» **ACTIVITY**:
Lines containing the word "Италия" are to be copied from the data below.

» **ENTRIES SHOWN**:
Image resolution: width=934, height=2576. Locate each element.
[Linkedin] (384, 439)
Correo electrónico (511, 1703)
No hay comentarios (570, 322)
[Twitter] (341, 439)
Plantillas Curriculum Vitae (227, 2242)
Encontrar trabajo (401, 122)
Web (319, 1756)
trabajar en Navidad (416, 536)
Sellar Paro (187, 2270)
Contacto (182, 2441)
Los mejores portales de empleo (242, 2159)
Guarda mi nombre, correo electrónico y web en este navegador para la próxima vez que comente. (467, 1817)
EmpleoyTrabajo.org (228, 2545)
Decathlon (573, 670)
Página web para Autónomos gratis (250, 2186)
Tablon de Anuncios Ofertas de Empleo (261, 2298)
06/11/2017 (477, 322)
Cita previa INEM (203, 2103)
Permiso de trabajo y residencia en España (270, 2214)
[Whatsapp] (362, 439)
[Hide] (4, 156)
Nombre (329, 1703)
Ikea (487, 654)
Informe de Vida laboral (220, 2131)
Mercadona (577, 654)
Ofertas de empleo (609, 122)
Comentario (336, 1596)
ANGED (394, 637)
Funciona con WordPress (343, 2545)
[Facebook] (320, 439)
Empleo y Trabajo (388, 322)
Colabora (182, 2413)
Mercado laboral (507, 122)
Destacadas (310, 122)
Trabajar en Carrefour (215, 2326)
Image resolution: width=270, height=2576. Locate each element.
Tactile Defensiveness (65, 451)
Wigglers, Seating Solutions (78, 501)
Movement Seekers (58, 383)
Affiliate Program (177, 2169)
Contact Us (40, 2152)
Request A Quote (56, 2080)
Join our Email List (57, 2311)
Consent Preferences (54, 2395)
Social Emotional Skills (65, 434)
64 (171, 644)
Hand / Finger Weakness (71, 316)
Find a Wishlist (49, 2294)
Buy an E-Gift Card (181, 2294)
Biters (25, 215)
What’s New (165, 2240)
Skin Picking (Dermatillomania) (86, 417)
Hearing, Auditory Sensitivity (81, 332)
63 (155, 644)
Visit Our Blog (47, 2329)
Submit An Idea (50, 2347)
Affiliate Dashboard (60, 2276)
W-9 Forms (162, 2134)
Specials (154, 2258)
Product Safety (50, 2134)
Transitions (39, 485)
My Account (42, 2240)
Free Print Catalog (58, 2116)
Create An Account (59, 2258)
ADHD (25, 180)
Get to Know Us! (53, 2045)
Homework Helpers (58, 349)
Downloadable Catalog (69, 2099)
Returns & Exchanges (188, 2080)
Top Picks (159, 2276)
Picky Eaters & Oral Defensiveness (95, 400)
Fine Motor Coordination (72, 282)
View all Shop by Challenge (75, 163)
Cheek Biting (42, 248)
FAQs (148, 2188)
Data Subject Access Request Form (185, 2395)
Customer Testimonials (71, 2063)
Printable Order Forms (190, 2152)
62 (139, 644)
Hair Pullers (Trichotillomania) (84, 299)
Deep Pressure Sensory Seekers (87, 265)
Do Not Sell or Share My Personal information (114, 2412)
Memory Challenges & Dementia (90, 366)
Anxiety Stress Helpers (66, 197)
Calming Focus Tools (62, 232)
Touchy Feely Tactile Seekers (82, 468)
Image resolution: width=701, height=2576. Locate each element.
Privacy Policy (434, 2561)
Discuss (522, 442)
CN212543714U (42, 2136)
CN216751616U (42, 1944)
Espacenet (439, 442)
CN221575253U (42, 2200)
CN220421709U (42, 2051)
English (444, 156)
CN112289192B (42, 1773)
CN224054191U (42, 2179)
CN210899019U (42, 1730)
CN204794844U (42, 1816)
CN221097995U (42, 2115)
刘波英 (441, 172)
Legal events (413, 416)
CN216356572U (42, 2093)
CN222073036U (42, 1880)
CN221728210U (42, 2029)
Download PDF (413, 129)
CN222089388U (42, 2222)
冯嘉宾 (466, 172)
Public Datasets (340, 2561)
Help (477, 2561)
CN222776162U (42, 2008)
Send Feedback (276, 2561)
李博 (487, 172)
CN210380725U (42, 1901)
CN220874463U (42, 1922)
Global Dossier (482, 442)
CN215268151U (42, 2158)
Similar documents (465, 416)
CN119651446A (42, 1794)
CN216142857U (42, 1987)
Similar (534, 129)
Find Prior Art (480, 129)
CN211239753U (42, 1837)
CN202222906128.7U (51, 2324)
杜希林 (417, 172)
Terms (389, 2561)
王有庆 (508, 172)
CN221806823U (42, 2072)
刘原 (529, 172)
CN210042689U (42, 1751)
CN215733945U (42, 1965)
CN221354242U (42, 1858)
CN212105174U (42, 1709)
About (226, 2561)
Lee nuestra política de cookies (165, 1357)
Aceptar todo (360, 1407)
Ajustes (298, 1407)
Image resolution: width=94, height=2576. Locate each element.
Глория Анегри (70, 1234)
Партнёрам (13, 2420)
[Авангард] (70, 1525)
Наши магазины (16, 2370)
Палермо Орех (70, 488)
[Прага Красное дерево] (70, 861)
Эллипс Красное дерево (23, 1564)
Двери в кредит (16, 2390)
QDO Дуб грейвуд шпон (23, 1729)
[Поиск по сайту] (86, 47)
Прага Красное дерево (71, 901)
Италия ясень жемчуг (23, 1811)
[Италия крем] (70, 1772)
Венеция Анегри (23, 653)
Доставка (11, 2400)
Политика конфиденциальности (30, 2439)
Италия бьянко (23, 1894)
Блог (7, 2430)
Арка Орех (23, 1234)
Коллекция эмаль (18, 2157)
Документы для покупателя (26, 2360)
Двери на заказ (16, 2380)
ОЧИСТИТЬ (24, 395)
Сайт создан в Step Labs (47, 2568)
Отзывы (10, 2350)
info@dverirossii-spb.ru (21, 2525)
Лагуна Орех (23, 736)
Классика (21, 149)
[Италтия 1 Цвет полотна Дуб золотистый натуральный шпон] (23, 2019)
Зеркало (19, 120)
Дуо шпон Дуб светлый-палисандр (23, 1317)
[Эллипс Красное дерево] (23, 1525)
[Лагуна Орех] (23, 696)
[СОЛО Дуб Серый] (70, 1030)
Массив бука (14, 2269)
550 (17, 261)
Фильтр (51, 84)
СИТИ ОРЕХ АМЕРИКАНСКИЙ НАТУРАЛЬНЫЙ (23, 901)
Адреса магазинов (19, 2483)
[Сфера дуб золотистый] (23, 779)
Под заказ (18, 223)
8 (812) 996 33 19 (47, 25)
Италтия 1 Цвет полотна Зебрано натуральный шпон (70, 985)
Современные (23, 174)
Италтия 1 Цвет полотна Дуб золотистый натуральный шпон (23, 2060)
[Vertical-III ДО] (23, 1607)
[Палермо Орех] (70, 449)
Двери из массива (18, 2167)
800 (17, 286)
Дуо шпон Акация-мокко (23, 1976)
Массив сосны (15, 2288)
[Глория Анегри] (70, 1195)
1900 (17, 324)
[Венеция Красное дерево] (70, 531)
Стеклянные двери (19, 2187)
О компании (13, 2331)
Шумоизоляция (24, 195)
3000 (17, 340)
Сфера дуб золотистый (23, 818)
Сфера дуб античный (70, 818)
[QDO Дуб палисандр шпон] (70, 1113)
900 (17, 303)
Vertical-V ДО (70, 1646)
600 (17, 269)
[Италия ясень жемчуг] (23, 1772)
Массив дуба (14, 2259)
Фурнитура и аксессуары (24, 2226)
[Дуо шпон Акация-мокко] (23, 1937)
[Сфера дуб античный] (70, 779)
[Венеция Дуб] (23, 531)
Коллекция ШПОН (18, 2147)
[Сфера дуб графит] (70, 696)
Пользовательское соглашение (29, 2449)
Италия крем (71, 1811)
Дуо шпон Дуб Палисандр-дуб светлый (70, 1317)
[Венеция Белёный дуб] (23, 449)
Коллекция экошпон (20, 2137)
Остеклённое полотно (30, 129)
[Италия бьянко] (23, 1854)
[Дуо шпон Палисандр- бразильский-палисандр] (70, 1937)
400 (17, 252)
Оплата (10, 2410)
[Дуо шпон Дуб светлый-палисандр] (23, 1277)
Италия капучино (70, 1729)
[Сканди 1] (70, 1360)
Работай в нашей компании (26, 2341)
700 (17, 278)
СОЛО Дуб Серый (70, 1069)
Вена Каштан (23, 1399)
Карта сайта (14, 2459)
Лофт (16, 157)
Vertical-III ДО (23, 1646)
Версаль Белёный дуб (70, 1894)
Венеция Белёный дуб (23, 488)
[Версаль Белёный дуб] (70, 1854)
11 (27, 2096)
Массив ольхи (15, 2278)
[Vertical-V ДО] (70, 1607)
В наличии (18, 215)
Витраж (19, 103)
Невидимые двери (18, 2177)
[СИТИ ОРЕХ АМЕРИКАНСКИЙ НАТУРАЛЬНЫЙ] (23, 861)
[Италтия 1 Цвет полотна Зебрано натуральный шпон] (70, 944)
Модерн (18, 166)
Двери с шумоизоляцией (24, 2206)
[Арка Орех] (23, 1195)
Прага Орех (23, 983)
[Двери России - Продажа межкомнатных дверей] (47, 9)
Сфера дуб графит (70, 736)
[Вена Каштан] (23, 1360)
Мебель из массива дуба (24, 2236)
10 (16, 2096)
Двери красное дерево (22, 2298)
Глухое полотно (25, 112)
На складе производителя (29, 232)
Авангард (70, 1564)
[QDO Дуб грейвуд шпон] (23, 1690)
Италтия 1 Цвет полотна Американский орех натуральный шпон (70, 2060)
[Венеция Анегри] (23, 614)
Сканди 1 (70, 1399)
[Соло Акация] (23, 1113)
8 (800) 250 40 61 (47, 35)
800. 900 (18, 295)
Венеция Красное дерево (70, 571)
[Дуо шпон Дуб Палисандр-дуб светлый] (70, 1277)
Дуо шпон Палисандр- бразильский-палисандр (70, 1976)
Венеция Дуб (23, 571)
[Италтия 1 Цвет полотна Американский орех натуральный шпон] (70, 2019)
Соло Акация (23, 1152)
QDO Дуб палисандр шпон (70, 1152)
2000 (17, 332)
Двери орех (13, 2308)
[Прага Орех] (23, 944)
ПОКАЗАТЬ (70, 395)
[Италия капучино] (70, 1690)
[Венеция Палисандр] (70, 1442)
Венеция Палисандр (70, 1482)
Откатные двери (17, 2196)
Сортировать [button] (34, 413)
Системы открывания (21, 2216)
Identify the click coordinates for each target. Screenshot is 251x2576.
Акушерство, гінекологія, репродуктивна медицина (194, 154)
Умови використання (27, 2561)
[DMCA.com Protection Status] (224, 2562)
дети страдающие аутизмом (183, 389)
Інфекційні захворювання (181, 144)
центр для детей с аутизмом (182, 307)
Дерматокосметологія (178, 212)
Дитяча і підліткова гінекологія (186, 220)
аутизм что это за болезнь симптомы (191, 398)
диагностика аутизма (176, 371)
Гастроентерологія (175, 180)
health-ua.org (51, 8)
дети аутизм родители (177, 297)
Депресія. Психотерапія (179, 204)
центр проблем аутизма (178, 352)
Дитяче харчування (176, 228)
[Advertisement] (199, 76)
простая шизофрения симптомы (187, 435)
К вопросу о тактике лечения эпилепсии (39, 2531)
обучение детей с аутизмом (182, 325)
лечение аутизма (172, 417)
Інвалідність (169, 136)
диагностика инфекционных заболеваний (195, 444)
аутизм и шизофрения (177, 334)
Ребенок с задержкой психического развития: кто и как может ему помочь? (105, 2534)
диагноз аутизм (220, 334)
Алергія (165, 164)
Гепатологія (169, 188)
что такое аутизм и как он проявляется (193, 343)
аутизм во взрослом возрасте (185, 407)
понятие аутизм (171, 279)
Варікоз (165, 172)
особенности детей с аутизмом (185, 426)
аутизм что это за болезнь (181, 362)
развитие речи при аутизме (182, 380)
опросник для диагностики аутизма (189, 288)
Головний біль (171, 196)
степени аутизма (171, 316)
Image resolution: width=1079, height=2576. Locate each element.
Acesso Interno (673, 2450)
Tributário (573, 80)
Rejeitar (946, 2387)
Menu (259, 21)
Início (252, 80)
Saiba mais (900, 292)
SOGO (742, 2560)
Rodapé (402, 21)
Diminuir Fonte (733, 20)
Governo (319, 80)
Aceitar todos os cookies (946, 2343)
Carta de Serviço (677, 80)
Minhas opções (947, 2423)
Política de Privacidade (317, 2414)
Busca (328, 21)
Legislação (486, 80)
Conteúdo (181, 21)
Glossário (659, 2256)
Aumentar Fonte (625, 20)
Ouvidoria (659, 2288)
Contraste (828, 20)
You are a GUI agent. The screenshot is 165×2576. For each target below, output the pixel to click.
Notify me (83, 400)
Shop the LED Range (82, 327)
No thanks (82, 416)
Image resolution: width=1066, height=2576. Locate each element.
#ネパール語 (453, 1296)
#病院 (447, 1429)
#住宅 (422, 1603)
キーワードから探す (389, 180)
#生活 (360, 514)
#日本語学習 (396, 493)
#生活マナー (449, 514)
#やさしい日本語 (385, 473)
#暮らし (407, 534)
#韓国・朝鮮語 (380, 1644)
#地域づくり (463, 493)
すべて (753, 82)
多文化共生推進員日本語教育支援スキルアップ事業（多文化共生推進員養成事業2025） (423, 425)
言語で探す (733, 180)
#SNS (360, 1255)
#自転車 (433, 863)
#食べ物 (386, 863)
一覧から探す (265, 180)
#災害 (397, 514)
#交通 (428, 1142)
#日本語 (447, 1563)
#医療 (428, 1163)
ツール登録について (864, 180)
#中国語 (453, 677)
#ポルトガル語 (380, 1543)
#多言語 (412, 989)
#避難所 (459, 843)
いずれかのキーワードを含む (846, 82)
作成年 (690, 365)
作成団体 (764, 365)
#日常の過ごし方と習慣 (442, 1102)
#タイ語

» **RESULT OF THIS TASK**:
Италия ясень жемчуг (23, 1811)
[Италия крем] (70, 1772)
Италия бьянко (23, 1894)
[Италия ясень жемчуг] (23, 1772)
Италия крем (71, 1811)
[Италия бьянко] (23, 1854)
Италия капучино (70, 1729)
[Италия капучино] (70, 1690)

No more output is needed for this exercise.